Programming Languages Lunch - Andreas Gampe, The University of Texas at San Antonio, "A Framework for Composing Security-Typed Languages"

Contact Name: 
John Thywissen
GDC 6.302
Sep 9, 2013 12:00pm - 1:30pm

Talk Audience: UTCS Faculty, Grads, Undergrads, Other Interested Parties

Talk Abstract: Users often run software programs that have access to private information that they do not wish to be disclosed publicly.  One approach to protecting such data is to require that the programs be certified using a security type system.  Security type systems have, previously, only been studied for programs written entirely in a single language.  In practice, however, software is frequently implemented using multiple specialized languages for different tasks.
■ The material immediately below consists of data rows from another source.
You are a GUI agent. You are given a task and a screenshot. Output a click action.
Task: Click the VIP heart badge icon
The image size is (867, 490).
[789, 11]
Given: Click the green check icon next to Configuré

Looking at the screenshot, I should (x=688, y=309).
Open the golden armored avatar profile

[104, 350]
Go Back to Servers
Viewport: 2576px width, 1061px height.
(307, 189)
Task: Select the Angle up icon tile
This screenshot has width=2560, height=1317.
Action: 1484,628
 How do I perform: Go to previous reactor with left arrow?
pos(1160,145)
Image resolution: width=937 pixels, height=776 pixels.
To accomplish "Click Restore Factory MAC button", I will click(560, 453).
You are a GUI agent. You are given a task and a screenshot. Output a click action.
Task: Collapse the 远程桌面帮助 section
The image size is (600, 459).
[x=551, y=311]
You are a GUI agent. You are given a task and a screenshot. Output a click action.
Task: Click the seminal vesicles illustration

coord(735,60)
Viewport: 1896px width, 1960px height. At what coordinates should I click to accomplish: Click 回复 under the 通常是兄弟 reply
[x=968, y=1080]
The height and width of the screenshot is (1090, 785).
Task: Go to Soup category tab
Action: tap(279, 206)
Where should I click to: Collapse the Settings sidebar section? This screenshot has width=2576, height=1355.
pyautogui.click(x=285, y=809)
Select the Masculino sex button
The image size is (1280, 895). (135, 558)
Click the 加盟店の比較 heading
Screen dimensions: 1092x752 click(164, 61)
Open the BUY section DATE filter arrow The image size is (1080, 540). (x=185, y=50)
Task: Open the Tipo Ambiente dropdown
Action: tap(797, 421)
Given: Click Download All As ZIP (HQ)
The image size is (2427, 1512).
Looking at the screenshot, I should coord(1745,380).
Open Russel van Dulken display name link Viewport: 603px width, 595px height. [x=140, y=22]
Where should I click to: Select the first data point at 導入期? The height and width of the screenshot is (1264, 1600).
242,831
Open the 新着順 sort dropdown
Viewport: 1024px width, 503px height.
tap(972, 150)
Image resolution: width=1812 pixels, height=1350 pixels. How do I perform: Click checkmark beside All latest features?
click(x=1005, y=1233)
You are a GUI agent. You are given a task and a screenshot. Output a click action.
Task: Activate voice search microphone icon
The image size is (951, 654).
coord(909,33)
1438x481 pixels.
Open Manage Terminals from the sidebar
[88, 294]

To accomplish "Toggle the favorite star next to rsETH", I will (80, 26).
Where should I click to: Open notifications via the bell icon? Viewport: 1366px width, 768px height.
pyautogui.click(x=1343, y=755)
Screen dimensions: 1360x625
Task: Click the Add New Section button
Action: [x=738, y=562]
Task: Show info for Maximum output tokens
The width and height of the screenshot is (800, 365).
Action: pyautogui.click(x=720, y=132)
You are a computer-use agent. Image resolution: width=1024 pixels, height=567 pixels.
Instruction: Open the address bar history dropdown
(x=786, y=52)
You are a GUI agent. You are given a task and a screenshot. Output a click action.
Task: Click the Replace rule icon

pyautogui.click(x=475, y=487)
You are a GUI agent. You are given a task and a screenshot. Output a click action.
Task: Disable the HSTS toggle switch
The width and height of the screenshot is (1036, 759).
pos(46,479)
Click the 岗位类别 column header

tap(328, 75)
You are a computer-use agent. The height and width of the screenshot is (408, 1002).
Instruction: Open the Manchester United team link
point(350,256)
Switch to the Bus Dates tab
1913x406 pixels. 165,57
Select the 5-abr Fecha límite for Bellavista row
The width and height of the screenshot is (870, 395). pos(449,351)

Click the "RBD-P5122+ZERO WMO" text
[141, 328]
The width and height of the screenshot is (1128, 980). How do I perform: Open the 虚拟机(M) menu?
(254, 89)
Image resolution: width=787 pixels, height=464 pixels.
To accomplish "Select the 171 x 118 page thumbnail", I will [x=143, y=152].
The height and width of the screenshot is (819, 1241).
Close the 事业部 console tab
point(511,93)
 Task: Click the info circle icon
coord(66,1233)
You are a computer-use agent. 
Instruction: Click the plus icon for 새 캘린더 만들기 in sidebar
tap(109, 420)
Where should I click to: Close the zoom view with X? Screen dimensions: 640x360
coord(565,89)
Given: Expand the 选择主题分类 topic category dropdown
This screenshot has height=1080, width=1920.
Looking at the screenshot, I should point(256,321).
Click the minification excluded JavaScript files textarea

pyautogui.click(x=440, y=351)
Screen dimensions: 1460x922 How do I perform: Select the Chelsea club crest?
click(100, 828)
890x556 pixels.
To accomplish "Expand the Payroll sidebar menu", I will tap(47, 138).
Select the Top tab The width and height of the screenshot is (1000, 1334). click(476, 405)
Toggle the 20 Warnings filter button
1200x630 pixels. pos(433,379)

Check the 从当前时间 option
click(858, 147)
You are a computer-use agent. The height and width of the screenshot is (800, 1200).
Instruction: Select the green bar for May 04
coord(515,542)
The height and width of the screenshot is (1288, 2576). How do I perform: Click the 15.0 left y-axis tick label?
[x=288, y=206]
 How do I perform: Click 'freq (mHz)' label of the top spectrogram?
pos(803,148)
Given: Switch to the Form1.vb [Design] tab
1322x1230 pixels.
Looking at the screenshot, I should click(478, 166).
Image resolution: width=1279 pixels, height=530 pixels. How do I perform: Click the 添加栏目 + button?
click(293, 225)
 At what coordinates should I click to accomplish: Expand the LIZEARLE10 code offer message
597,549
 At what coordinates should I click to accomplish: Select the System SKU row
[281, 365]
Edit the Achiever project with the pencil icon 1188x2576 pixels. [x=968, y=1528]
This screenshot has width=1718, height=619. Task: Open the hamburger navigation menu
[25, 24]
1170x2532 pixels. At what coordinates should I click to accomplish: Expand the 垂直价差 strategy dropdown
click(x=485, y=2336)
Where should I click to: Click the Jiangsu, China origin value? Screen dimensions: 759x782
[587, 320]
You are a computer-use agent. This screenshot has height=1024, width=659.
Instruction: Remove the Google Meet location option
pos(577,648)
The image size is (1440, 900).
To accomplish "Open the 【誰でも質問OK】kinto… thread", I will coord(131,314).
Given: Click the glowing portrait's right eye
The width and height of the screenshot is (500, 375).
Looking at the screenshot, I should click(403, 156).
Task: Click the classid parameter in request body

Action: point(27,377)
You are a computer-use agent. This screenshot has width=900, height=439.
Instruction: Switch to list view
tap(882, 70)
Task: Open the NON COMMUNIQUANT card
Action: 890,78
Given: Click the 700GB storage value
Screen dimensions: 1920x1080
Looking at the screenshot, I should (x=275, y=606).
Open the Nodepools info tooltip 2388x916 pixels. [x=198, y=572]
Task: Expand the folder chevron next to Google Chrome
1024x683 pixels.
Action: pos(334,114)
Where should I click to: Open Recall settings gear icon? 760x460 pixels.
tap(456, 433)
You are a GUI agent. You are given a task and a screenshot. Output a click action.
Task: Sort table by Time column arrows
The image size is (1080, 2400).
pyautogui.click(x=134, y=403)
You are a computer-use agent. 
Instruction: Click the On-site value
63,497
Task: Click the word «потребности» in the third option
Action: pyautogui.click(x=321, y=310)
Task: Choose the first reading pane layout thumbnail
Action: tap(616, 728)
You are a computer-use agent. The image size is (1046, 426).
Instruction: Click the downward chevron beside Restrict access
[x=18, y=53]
We present a framework that facilitates reasoning over composed languages. In it guarantees of sufficiently related component languages can be lifted to the composed language.  This can significantly lower the burden necessary to certify that such composite programs are safe. Our simple but powerful approach relies, at its core, on computability and security-level separability.  To demonstrate this framework, we develop a secure type system for an expressive fragment of SQL and embed it into a secure While language from the literature.  We then prove all the requirements necessary to apply our approach and show that all well-typed composite While+SQL programs are safe.

Speaker Bio: Andreas Gampe is a PhD candidate in the Department of Computer Science at the University of Texas at San Antonio. His research interests include programming languages, security, and software engineering. His current research focuses on formal aspects of security, applying language-based techniques to secure multi-component software systems.